Análisis
17/10/2002
UNA NUEVA CONSPIRACIÓN
Manuel Felipe Sierra
Comienza una semana que, en el lenguaje beisbolístico, habría que llamar caliente. El presidente Chávez develó el sábado ante el país una conspiración, los preparativos de una operación supuesta dirigida a consumar un golpe de estado. El golpe, en su sentido estrictamente político, es una obsesión presidencial. Y no es para menos. Ya él vivió los efectos del pospista frustrado en febrero y noviembre de 1992, cuya actuación entonces, según su amigo del alma, el comandante Urdaneta Hernández, fue “catastrófica” y la victoria de un intento de golpe chimbo el 11 de abril que lo condujo a un desestresante paseo turístico por las costas venezolanas como prisionero de ocasión.
Pero las palabras de Chávez trataron de convencer al país de que Enrique Tejera París -desde la dimensión de sus años y su compromiso democrático- era nada menos que el jefe de una conjura siniestra contra la democracia. Es decir, Chávez asumió la paternidad irreductible de la legitimidad y Tejera sería un incendiario irresponsable contra el orden establecido. Nada más parecido al libreto que suele escribirle José Vicente Rangel y que él y que él acostumbra leer con el orgullo de un novel actor.
Pero el asunto va mucho más allá de las palabras, porque se trata de la manera como el gobierno trata de afrontar una coyuntura que le resulta irremediablemente desfavorable. Para el jueves 10 ha sido convocada una marcha popular para protestar no sólo contra la forma abusiva de administrar el poder de un gobernante, sino -y ello es lo más importante- en defensa de la democracia y sus valores. Chávez sabe que perdió la calle. Que tiene un apoyo duro y una adhesión leal en un segmento que no es activo políticamente, pero que tiene una incuestionable incidencia en los procesos sociales. Pero sabe también que el país aspira a salidas casi como una severa crisis de gobernabilidad. ¿Por qué otra razón vino César Gaviria la semana pasada?

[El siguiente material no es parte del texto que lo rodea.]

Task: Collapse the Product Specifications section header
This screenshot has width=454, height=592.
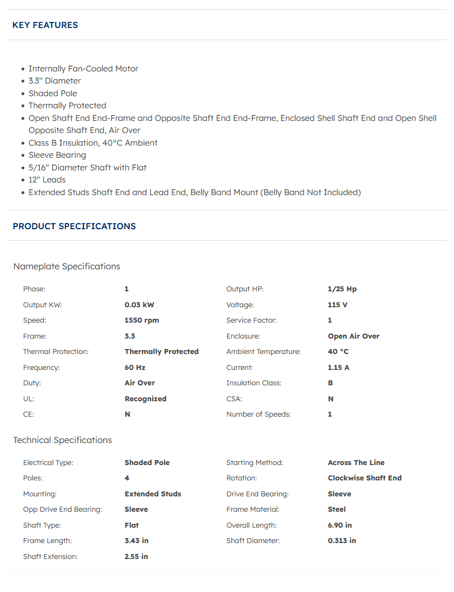Action: (x=74, y=226)
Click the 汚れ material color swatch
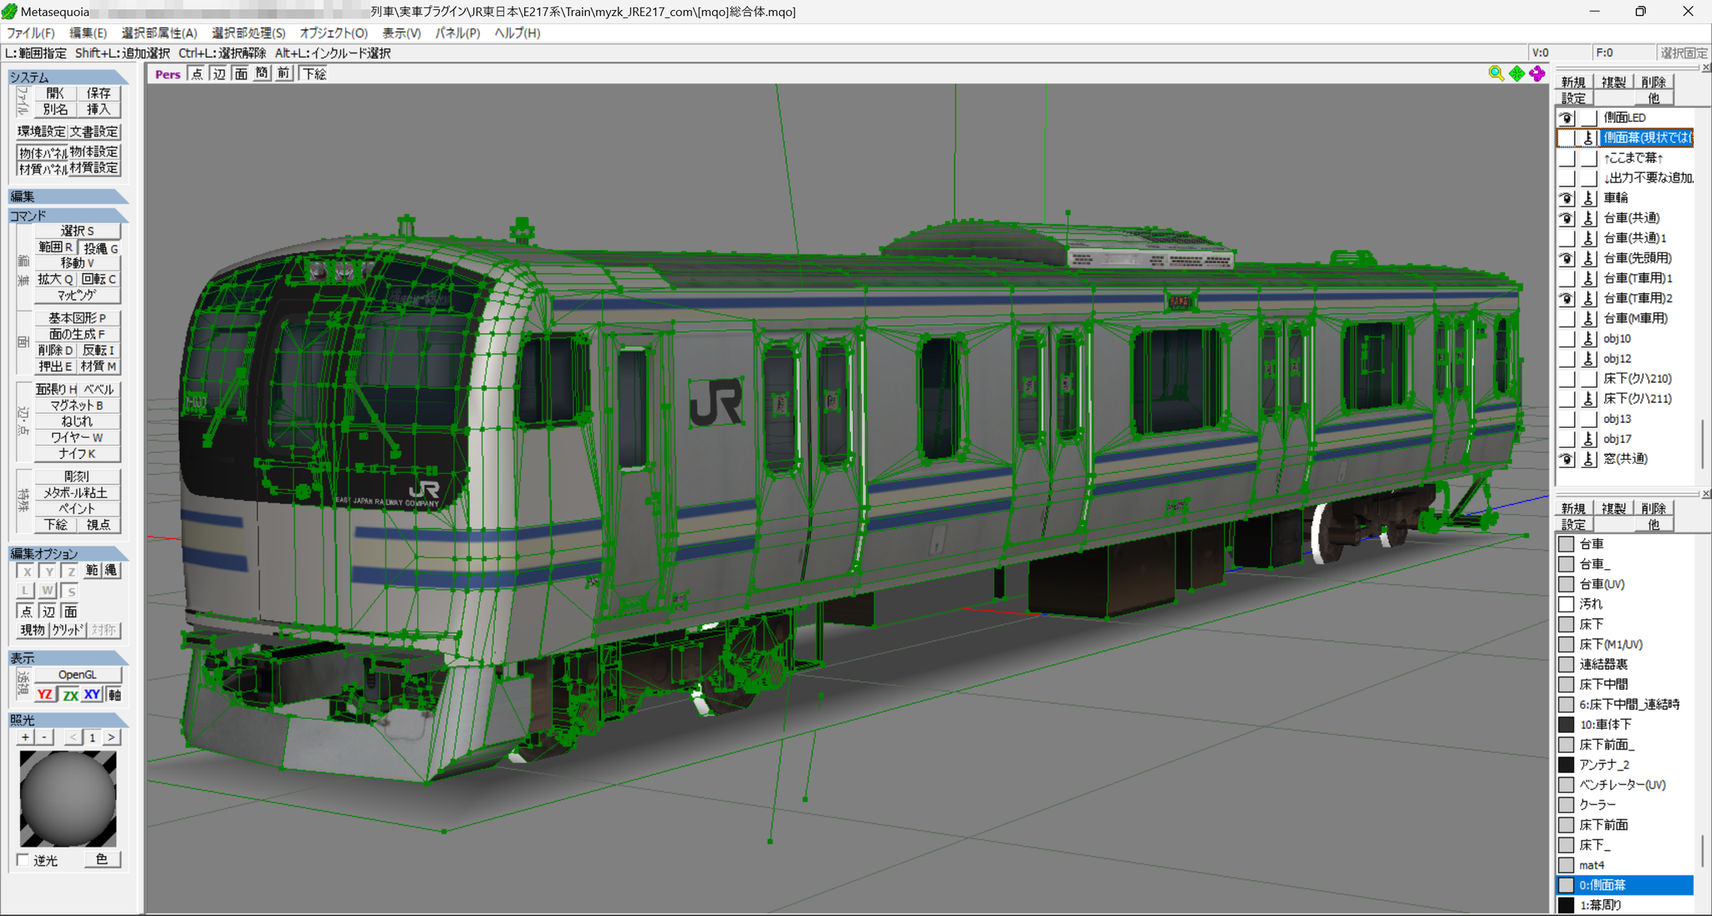This screenshot has width=1712, height=916. tap(1567, 604)
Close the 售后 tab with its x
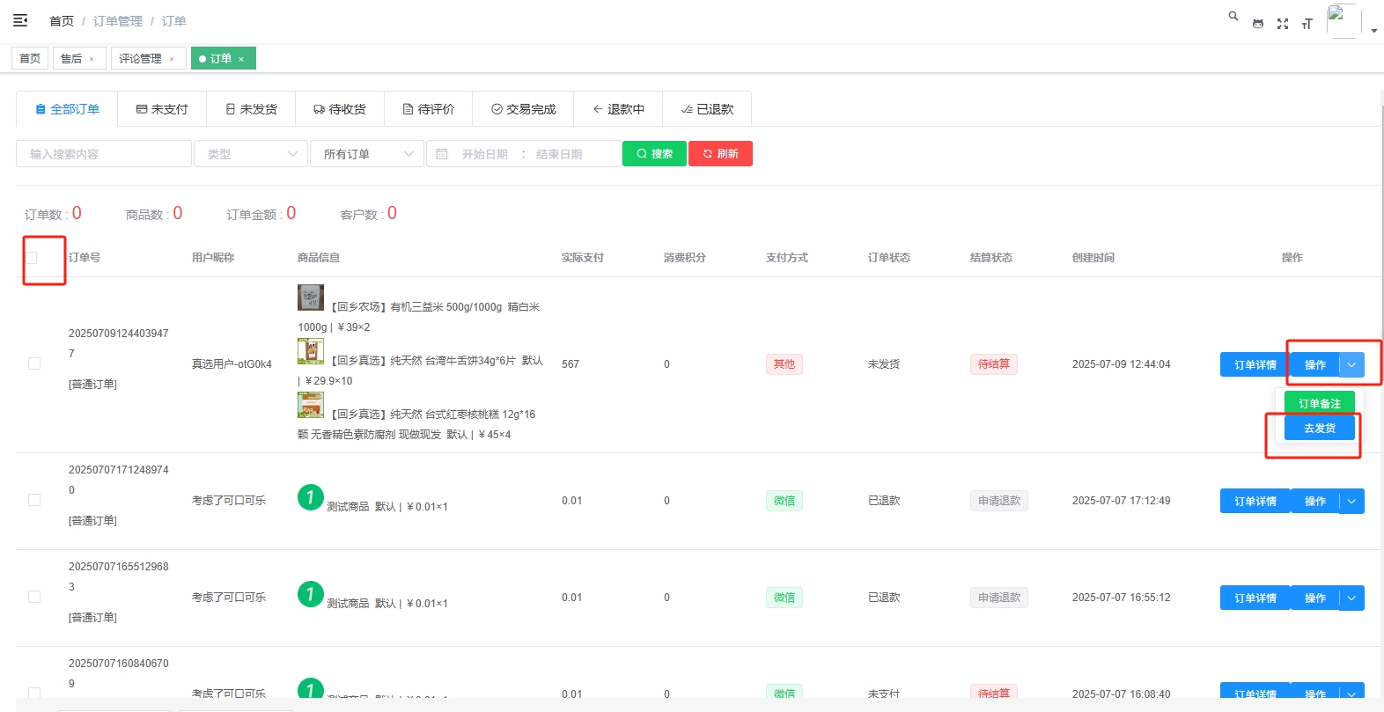 92,59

No obstante, en su empeño nada nuevo por falsificar la historia, Chávez trata a través de una ingenua campaña publicitaria de remitirnos a los años 60. Sobre el tiempo de Bolívar, Zamora y Rodríguez hay espacio para la interpretación sesgada, pero sobre estos años recientes esa labor se complica.
Rómulo Betancourt afrontó una conspiración continental contra las democracias, que se inspiraba en la exitosa experiencia de la Revolución Cubana. Supo, entonces, unificar al país en torno a una propuesta democrática y conjugar a sus sectores sociales decisivos. Es cierto, que un enfrentamiento de esa naturaleza suponía costos para los bandos que asumieron con propiedad sus responsabilidades en una estrategia en la que inevitablemente existía el peligro de la violencia.
Pero ahora la situación del país es otra. Chávez trata de vender conspiraciones que se desvanecen por su propia inconsistencia. Fidel Castro no alienta grupos guerrilleros, sino que es fiador internacional del régimen venezolano. Los atropellos a los medios de comunicación no se dan por razones políticas, sino como resultado de una definición de Estado que implica la confiscación de la libertad de expresión como prerrequisito para materializar un proyecto autoritario. También los protagonistas son otros. De aquellos, sobrevive José Vicente Rangel. Y entre el valiente periodista de Clarín y el hoy vicepresidente ejecutivo de la República hay todo un abismo.